--- WHAT THE TASK REQUIRES ---
List each line of the data in which the string "computer" appears.

### DATA FOR THIS EXERCISE

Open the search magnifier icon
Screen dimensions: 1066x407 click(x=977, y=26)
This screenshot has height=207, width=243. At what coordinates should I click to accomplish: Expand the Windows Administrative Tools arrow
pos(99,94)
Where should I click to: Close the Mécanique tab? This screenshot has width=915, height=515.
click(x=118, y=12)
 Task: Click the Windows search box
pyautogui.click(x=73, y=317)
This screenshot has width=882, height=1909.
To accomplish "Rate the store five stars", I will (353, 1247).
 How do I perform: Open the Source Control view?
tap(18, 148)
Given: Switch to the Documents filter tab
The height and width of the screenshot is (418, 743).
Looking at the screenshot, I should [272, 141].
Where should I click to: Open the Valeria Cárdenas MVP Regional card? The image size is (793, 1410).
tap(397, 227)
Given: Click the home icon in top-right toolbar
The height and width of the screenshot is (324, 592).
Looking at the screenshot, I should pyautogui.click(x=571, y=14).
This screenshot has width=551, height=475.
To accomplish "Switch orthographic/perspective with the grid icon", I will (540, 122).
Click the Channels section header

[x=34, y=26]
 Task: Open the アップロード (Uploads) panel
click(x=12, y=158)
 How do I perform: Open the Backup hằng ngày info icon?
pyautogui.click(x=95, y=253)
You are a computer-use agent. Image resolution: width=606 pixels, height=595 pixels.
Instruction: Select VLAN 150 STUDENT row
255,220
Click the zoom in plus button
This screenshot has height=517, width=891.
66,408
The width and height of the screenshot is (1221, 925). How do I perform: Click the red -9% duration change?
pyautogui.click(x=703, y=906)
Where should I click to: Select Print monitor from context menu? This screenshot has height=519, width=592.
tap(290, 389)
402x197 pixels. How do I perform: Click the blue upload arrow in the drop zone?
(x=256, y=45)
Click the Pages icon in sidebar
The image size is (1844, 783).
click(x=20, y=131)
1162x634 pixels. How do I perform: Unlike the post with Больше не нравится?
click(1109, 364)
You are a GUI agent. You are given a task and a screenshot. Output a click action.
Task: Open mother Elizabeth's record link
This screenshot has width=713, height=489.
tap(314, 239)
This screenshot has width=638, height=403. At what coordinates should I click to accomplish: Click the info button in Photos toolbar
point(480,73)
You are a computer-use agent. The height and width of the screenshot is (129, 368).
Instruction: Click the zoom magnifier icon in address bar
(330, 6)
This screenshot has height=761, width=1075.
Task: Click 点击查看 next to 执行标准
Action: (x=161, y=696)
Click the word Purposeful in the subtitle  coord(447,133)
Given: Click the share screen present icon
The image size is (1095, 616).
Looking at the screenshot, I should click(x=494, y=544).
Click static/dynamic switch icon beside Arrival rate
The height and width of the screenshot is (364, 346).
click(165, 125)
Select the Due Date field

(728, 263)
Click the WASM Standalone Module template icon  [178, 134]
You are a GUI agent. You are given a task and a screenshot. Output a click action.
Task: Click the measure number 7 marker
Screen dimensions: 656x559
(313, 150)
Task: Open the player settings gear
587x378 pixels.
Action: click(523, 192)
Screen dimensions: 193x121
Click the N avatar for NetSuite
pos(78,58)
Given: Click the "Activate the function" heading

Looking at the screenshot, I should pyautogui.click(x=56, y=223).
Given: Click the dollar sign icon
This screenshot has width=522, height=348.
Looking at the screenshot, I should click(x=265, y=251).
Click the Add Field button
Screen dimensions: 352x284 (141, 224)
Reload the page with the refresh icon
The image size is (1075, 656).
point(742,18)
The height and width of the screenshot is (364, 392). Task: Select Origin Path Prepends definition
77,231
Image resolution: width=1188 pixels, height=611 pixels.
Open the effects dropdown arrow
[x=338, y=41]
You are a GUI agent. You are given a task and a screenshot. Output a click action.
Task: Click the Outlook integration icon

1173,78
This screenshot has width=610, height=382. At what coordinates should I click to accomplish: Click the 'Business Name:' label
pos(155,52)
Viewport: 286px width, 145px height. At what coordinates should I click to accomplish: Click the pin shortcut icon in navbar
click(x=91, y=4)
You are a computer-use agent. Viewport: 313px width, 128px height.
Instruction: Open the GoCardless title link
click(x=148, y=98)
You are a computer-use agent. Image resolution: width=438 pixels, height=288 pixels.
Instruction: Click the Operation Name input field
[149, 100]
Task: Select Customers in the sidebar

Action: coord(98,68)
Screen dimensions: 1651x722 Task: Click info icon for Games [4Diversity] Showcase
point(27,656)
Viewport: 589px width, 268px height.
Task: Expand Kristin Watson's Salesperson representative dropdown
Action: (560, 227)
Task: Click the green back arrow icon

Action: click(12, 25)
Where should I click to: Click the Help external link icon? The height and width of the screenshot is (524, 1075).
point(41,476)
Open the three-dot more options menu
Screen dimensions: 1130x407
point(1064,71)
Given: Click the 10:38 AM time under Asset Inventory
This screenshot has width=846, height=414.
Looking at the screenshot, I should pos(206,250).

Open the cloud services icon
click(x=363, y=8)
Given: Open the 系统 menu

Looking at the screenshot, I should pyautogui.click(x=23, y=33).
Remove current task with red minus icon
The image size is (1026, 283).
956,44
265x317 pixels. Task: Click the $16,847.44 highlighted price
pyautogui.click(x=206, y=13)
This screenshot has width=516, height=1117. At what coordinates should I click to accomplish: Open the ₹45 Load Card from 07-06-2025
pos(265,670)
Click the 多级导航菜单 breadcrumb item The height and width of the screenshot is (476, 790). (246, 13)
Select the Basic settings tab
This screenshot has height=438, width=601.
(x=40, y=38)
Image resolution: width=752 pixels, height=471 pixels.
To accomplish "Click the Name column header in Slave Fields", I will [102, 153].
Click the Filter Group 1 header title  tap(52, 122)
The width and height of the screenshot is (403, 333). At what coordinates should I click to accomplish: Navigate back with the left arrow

######

--- EXERCISE RESPONSE ---
You are a computer-use agent. Image resolution: width=606 pixels, height=595 pixels.
You are a computer-use agent. The height and width of the screenshot is (129, 368).
You are a computer-use agent. Viewport: 313px width, 128px height.
You are a computer-use agent. Image resolution: width=438 pixels, height=288 pixels.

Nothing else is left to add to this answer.